Суровый климат российского Дальнего Востока, где на протяжении многих сотен лет обитали чукчи, нивхи, нанайцы, ульчи, орочи, удэгейцы, эвены и другие коренные малочисленные народы Севера, требовал от человека физической выносливости, умения противостоять опасности, глубоких знаний об окружающей среде, потому что от удачи охотников и рыбаков напрямую зависела жизнь рода. О силе и ловкости чукчей писал исследователь и государственный деятель Николай Гондатти, возглавлявший с 1894 по 1897 год на Чукотке Анадырскую округу. Виртуозами-нанайцами, чьи лодки «летели как птицы», восхищался путешественник и натуралист Николай Пржевальский, побывавший в 1870 году на реке Уссури.

Традиционная система воспитания коренных народов Нижнего Амура имела четкие гендерные разграничения. Обучением мальчиков занимались мужчины, прививая им с раннего возраста навыки добытчиков, а будущих хранительниц очага во все премудрости быта посвящали женщины. Даже игрушки для сыновей делали только отцы или старшие мужчины рода, а для дочерей — матери, бабушки, сестры.

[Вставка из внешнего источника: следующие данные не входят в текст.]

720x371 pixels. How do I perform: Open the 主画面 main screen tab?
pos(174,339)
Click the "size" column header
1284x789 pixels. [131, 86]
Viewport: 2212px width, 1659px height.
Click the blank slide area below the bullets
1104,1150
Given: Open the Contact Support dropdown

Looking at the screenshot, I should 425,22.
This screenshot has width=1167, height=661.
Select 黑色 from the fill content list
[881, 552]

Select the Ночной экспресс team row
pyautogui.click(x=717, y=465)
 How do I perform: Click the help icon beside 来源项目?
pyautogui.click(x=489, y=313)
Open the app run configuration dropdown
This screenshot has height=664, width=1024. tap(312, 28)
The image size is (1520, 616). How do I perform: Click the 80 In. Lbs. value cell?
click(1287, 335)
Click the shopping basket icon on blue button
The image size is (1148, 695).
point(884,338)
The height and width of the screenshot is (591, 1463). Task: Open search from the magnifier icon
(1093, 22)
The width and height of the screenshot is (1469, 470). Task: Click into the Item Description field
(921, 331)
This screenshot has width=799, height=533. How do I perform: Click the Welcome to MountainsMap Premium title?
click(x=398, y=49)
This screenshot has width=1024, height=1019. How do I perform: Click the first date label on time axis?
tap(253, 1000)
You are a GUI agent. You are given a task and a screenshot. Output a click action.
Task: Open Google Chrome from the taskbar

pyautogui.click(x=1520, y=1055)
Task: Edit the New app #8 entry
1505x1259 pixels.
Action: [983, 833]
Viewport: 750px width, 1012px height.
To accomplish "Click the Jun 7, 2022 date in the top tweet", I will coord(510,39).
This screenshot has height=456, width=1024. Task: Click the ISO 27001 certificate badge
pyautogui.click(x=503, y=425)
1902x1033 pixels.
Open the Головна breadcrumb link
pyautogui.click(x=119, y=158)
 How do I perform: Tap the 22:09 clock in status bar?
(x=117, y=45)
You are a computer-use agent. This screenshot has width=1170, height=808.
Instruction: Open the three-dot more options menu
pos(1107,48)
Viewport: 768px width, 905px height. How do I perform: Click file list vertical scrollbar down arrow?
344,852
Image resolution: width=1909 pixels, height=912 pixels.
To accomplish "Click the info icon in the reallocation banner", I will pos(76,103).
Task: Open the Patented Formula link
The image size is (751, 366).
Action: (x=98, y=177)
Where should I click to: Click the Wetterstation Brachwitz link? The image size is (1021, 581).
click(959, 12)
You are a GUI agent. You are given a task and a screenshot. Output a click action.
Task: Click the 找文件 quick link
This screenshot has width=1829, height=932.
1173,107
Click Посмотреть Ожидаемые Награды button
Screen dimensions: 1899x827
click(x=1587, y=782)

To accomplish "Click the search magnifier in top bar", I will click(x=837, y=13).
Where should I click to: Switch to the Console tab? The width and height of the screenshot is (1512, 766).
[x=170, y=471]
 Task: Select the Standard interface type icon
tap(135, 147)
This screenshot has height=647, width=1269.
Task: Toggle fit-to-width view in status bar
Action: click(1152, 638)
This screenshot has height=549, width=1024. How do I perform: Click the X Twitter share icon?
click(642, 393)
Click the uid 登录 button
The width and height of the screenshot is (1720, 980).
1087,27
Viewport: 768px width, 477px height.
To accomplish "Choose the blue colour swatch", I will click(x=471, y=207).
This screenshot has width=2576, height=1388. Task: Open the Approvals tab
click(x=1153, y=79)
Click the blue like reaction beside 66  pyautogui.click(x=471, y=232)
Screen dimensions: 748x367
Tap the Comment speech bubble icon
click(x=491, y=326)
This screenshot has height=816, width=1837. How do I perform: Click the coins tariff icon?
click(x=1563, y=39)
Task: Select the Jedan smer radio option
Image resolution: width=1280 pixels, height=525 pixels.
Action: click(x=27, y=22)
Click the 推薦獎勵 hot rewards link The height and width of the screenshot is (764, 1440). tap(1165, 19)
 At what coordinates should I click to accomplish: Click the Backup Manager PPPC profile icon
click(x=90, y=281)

Но главное, малыши росли в атмосфере нежности и заботы, на них нельзя было кричать и уж тем более бить. Это отмечали многие этнографы, в том числе выдающийся исследователь Севера Владимир Иохельсон, изучавший в конце XIX века коряков. Он подчеркивал, что, несмотря на отсутствие наказаний и безграничную любовь со стороны родителей, дети были «кротки и послушны», а старшие пользовались у них несомненным авторитетом. Со временем уважительное отношения к взрослым членам семьи перерастало в чувство ответственности за них, что характерно для многих народов. Интересны на этот счет сведения чиновника особых поручений Приамурского генерал-губернаторства князя Константина Дадешкелиани, совершившего в 1886 году длительную экспедицию по Приамурью и Амурской области и побывавшего в «стране» тунгузов (устаревшее название эвенков — Е. Г.). Лучшей иллюстрацией внутреннего мира этого народа, к тому времени уже принявшего христианство, исследователь называет их песни. Перевод одной из них представляет особый интерес: «У меня есть мать, которая меня родила и белый свет мне показала: молю тебя, мой Бог, дать мне возможность ее прокормить». В новом тысячелетии уклад жизни коренных этносов стал иным, но традиция заботиться о старших сохранилась. В амурских селах мне не раз приходилось наблюдать, как подростки возвращались с рыбалки и часть улова приносили одиноким старикам.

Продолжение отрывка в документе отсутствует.